Opinion
No. 88CA0735
Decided January 12, 1989. Rehearing Denied February 2, 1989. Certiorari Denied April 10, 1989 (89SC90).
Review of Order from the Industrial Claim Appeals Office of the State of Colorado.
Carroll, Bradley Froede, P.C., John S. Carroll, for Petitioner.
Roath Brega, P.C., Jay John Schnell, for Respondent ATT Technologies, Inc. and Travelers Insurance Company.
Duane Woodard, Attorney General, Charles B. Howe, Chief Deputy Attorney General, Richard H. Forman, Solicitor General, Curt P. Kriksciun, Assistant Attorney General, for Respondents Industrial Claim Appeals Office and Director, Division of Labor.
Carol Frazier (claimant) contests a final order of the Industrial Claim Appeals Office (Panel) which corrected and affirmed the scheduled permanent disability award entered by an Administrative Law Judge (ALJ). We affirm.
Claimant contends that, pursuant to the "more favorable remedy" doctrine as described in 2 A. Larson, Workmen's Compensation Law, §§ 58.23 58.25 (1987), she should have been given a working unit award pursuant to § 8-51-108(1)(b), C.R.S. (1988 Cum. Supp.), instead of a scheduled award pursuant to § 8-51-104(1), C.R.S. (1986 Repl. Vol. 3B). We disagree.
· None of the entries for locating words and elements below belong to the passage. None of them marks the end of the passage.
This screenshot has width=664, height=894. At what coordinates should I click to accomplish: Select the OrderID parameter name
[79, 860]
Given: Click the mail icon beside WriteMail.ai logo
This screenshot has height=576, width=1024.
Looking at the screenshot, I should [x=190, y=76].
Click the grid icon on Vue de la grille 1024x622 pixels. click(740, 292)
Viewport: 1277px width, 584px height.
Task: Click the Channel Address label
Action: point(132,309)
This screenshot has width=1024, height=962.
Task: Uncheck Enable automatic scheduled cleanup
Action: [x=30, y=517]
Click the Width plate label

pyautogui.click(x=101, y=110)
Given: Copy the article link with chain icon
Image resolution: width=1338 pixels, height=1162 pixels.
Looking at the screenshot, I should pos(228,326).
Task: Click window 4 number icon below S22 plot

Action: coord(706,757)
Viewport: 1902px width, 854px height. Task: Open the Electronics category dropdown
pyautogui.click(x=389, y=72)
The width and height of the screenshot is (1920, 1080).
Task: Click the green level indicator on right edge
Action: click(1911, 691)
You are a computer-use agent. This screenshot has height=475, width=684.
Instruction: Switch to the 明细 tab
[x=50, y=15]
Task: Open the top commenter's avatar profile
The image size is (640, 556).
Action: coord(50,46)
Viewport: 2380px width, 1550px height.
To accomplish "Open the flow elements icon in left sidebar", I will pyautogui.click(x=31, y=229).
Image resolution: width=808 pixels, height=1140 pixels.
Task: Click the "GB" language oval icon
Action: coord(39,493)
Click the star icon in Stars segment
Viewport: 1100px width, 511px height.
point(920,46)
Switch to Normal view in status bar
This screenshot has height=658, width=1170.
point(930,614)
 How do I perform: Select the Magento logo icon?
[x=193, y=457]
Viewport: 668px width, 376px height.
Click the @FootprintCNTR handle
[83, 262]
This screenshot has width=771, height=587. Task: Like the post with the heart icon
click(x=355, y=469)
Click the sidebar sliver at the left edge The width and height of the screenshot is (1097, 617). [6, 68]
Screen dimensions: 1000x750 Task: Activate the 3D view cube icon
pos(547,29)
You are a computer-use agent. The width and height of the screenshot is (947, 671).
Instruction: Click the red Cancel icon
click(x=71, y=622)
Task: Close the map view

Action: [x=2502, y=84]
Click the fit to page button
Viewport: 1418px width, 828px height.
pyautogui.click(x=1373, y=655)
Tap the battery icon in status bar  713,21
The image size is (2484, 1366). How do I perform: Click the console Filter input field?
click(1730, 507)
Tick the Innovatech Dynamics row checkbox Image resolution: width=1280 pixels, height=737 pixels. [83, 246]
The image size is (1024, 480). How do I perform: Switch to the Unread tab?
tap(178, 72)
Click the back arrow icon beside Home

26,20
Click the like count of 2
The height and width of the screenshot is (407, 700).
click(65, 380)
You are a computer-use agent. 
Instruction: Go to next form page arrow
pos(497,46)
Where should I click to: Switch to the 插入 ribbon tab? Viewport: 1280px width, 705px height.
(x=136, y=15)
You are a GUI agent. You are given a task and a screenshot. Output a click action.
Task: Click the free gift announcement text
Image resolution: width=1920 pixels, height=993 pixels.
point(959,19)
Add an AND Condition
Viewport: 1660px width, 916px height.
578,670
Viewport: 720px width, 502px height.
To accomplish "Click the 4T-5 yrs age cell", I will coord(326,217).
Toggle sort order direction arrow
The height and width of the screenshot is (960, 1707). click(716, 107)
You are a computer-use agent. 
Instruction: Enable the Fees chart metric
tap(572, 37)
The "more favorable remedy" doctrine has not been adopted as the controlling law in Colorado, and we decline to do so now. Although the Workmen's Compensation Act is to be construed liberally to accomplish its beneficient purposes, nevertheless, as pointed out out by the Panel, the ALJ has wide discretion in determining whether to apply § 8-51-104(1) or § 8-51-108(1)(b). See § 8-51-104(7), C.R.S. (1986 Repl. Vol. 3B); World of Sleep, Inc. v. Davis, 188 Colo. 443, 536 P.2d 34 (1975). We perceive no abuse of that discretion under the circumstances here.
Claimant also contends that the Panel erred in reducing the ALJ's award for permanent disability from five percent of the right upper extremity to three percent. We disagree.
It is clear from the ALJ's order that he intended to adopt the rating of claimant's treating surgeon. The surgeon's rating was permanent disability of three percent of the right upper extremity. Moreover, the Panel correctly noted that the ALJ's dollar award of $524.16 is equivalent to a scheduled award of three percent loss of use of an arm, not five percent. See § 8-51-104(1)(a) § 8-51-104(5), C.R.S. (1986 Repl. Vol. 3B). Therefore, we agree with the Panel that the five percent award was a clerical error and conclude that the Panel did not err in correcting it.
Order affirmed.
JUDGE PIERCE and JUDGE PLANK concur.